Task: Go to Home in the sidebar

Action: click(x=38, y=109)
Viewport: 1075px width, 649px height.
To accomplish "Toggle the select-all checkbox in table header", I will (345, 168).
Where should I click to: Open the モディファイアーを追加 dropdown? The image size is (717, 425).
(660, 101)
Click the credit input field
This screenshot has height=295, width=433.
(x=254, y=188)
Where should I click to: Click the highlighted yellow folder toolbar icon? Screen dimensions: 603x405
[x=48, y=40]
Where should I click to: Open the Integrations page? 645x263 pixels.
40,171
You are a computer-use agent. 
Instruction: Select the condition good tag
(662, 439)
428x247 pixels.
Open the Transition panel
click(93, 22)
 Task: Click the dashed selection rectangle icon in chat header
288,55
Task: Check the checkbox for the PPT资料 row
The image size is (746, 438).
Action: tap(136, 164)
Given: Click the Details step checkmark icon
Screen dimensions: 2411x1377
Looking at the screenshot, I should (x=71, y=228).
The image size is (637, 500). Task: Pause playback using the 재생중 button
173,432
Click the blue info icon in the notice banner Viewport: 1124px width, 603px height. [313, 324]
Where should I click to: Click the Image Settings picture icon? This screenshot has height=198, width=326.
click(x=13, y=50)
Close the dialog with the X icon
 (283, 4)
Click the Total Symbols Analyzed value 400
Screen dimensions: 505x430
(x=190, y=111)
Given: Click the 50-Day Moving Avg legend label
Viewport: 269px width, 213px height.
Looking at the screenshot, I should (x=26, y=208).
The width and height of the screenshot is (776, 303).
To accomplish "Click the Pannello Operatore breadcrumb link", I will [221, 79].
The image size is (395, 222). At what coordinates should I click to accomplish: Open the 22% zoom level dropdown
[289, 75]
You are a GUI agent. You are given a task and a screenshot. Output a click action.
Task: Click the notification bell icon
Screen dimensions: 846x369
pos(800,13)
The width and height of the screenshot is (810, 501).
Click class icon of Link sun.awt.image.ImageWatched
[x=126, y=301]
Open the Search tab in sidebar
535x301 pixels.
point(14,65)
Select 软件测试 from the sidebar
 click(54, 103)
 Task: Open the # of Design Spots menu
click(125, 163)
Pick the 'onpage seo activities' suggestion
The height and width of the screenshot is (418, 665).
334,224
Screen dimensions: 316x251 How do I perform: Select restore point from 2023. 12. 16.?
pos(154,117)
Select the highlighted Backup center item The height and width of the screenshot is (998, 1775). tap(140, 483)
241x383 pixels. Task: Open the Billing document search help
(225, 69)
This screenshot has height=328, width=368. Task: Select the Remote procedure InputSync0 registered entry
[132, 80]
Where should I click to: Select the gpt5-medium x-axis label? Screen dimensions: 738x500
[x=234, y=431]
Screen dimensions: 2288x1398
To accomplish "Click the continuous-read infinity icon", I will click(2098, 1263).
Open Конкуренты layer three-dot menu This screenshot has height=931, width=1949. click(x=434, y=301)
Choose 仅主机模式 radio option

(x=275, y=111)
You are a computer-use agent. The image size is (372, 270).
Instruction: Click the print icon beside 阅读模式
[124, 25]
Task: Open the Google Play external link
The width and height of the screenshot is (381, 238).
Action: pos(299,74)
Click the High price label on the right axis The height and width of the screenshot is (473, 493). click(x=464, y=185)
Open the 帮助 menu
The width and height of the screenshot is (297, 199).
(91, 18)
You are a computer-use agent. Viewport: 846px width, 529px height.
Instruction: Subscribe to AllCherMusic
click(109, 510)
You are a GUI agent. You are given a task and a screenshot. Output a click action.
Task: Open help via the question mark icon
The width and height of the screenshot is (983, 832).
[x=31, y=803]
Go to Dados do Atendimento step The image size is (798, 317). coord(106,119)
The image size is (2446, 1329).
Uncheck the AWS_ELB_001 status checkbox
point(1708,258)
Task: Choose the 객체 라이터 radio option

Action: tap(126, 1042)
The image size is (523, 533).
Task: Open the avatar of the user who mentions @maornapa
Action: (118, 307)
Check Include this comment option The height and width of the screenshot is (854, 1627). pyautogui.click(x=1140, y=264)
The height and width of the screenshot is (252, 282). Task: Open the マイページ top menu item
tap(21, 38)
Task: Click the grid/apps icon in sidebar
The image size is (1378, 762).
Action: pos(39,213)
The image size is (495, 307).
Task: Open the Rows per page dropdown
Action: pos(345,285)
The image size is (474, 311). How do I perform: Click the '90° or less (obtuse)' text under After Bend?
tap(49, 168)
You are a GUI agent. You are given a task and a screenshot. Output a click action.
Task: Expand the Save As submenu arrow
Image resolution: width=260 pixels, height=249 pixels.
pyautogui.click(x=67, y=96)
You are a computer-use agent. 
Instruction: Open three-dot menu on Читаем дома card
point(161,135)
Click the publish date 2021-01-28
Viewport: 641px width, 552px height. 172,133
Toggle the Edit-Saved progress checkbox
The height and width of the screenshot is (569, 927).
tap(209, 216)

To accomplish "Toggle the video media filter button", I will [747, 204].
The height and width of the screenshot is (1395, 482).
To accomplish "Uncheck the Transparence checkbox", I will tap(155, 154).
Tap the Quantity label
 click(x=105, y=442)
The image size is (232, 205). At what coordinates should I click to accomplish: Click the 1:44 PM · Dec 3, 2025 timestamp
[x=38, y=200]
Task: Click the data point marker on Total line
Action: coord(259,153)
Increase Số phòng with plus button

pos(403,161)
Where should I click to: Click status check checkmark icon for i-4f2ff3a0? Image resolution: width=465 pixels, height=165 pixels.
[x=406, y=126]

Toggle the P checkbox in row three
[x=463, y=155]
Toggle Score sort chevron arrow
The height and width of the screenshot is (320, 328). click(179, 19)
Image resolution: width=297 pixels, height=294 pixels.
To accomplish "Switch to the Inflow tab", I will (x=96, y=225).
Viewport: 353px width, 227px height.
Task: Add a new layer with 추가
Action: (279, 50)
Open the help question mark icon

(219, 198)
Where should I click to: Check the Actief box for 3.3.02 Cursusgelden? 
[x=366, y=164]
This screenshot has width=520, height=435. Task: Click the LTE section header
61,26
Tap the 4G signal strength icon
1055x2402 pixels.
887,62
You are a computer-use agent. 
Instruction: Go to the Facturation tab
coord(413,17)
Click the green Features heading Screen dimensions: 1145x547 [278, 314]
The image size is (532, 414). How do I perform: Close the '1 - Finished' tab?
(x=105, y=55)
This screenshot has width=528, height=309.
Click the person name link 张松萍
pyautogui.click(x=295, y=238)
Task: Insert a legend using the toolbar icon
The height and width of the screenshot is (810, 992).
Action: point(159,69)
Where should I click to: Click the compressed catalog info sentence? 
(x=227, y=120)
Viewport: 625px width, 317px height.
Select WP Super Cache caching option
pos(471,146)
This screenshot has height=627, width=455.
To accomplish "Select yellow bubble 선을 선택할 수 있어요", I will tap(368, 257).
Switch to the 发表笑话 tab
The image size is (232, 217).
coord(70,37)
──────────────────────────────
— WORK INSTRUCTIONS —
Please rewrite the lines above with "notification bell icon" changed to "alerts bell icon" and everything else left the same.

— THE SOLUTION —
Task: Go to Home in the sidebar

Action: click(x=38, y=109)
Viewport: 1075px width, 649px height.
To accomplish "Toggle the select-all checkbox in table header", I will (345, 168).
Where should I click to: Open the モディファイアーを追加 dropdown? The image size is (717, 425).
(660, 101)
Click the credit input field
This screenshot has height=295, width=433.
(x=254, y=188)
Where should I click to: Click the highlighted yellow folder toolbar icon? Screen dimensions: 603x405
[x=48, y=40]
Where should I click to: Open the Integrations page? 645x263 pixels.
40,171
You are a computer-use agent. 
Instruction: Select the condition good tag
(662, 439)
428x247 pixels.
Open the Transition panel
click(93, 22)
 Task: Click the dashed selection rectangle icon in chat header
288,55
Task: Check the checkbox for the PPT资料 row
The image size is (746, 438).
Action: tap(136, 164)
Given: Click the Details step checkmark icon
Screen dimensions: 2411x1377
Looking at the screenshot, I should (x=71, y=228).
The image size is (637, 500). Task: Pause playback using the 재생중 button
173,432
Click the blue info icon in the notice banner Viewport: 1124px width, 603px height. [313, 324]
Where should I click to: Click the Image Settings picture icon? This screenshot has height=198, width=326.
click(x=13, y=50)
Close the dialog with the X icon
 (283, 4)
Click the Total Symbols Analyzed value 400
Screen dimensions: 505x430
(x=190, y=111)
Given: Click the 50-Day Moving Avg legend label
Viewport: 269px width, 213px height.
Looking at the screenshot, I should (x=26, y=208).
The width and height of the screenshot is (776, 303).
To accomplish "Click the Pannello Operatore breadcrumb link", I will [221, 79].
The image size is (395, 222). At what coordinates should I click to accomplish: Open the 22% zoom level dropdown
[289, 75]
You are a GUI agent. You are given a task and a screenshot. Output a click action.
Task: Click the alerts bell icon
Screen dimensions: 846x369
pos(800,13)
The width and height of the screenshot is (810, 501).
Click class icon of Link sun.awt.image.ImageWatched
[x=126, y=301]
Open the Search tab in sidebar
535x301 pixels.
point(14,65)
Select 软件测试 from the sidebar
 click(54, 103)
 Task: Open the # of Design Spots menu
click(125, 163)
Pick the 'onpage seo activities' suggestion
The height and width of the screenshot is (418, 665).
334,224
Screen dimensions: 316x251 How do I perform: Select restore point from 2023. 12. 16.?
pos(154,117)
Select the highlighted Backup center item The height and width of the screenshot is (998, 1775). tap(140, 483)
241x383 pixels. Task: Open the Billing document search help
(225, 69)
This screenshot has height=328, width=368. Task: Select the Remote procedure InputSync0 registered entry
[132, 80]
Where should I click to: Select the gpt5-medium x-axis label? Screen dimensions: 738x500
[x=234, y=431]
Screen dimensions: 2288x1398
To accomplish "Click the continuous-read infinity icon", I will click(2098, 1263).
Open Конкуренты layer three-dot menu This screenshot has height=931, width=1949. click(x=434, y=301)
Choose 仅主机模式 radio option

(x=275, y=111)
You are a computer-use agent. The image size is (372, 270).
Instruction: Click the print icon beside 阅读模式
[124, 25]
Task: Open the Google Play external link
The width and height of the screenshot is (381, 238).
Action: pos(299,74)
Click the High price label on the right axis The height and width of the screenshot is (473, 493). click(x=464, y=185)
Open the 帮助 menu
The width and height of the screenshot is (297, 199).
(91, 18)
You are a computer-use agent. Viewport: 846px width, 529px height.
Instruction: Subscribe to AllCherMusic
click(109, 510)
You are a GUI agent. You are given a task and a screenshot. Output a click action.
Task: Open help via the question mark icon
The width and height of the screenshot is (983, 832).
[x=31, y=803]
Go to Dados do Atendimento step The image size is (798, 317). coord(106,119)
The image size is (2446, 1329).
Uncheck the AWS_ELB_001 status checkbox
point(1708,258)
Task: Choose the 객체 라이터 radio option

Action: tap(126, 1042)
The image size is (523, 533).
Task: Open the avatar of the user who mentions @maornapa
Action: (118, 307)
Check Include this comment option The height and width of the screenshot is (854, 1627). pyautogui.click(x=1140, y=264)
The height and width of the screenshot is (252, 282). Task: Open the マイページ top menu item
tap(21, 38)
Task: Click the grid/apps icon in sidebar
The image size is (1378, 762).
Action: pos(39,213)
The image size is (495, 307).
Task: Open the Rows per page dropdown
Action: pos(345,285)
The image size is (474, 311). How do I perform: Click the '90° or less (obtuse)' text under After Bend?
tap(49, 168)
You are a GUI agent. You are given a task and a screenshot. Output a click action.
Task: Expand the Save As submenu arrow
Image resolution: width=260 pixels, height=249 pixels.
pyautogui.click(x=67, y=96)
You are a computer-use agent. 
Instruction: Open three-dot menu on Читаем дома card
point(161,135)
Click the publish date 2021-01-28
Viewport: 641px width, 552px height. 172,133
Toggle the Edit-Saved progress checkbox
The height and width of the screenshot is (569, 927).
tap(209, 216)

To accomplish "Toggle the video media filter button", I will [747, 204].
The height and width of the screenshot is (1395, 482).
To accomplish "Uncheck the Transparence checkbox", I will tap(155, 154).
Tap the Quantity label
 click(x=105, y=442)
The image size is (232, 205). At what coordinates should I click to accomplish: Click the 1:44 PM · Dec 3, 2025 timestamp
[x=38, y=200]
Task: Click the data point marker on Total line
Action: coord(259,153)
Increase Số phòng with plus button

pos(403,161)
Where should I click to: Click status check checkmark icon for i-4f2ff3a0? Image resolution: width=465 pixels, height=165 pixels.
[x=406, y=126]

Toggle the P checkbox in row three
[x=463, y=155]
Toggle Score sort chevron arrow
The height and width of the screenshot is (320, 328). click(179, 19)
Image resolution: width=297 pixels, height=294 pixels.
To accomplish "Switch to the Inflow tab", I will (x=96, y=225).
Viewport: 353px width, 227px height.
Task: Add a new layer with 추가
Action: (279, 50)
Open the help question mark icon

(219, 198)
Where should I click to: Check the Actief box for 3.3.02 Cursusgelden? 
[x=366, y=164]
This screenshot has width=520, height=435. Task: Click the LTE section header
61,26
Tap the 4G signal strength icon
1055x2402 pixels.
887,62
You are a computer-use agent. 
Instruction: Go to the Facturation tab
coord(413,17)
Click the green Features heading Screen dimensions: 1145x547 [278, 314]
The image size is (532, 414). How do I perform: Close the '1 - Finished' tab?
(x=105, y=55)
This screenshot has width=528, height=309.
Click the person name link 张松萍
pyautogui.click(x=295, y=238)
Task: Insert a legend using the toolbar icon
The height and width of the screenshot is (810, 992).
Action: point(159,69)
Where should I click to: Click the compressed catalog info sentence? 
(x=227, y=120)
Viewport: 625px width, 317px height.
Select WP Super Cache caching option
pos(471,146)
This screenshot has height=627, width=455.
To accomplish "Select yellow bubble 선을 선택할 수 있어요", I will tap(368, 257).
Switch to the 发表笑话 tab
The image size is (232, 217).
coord(70,37)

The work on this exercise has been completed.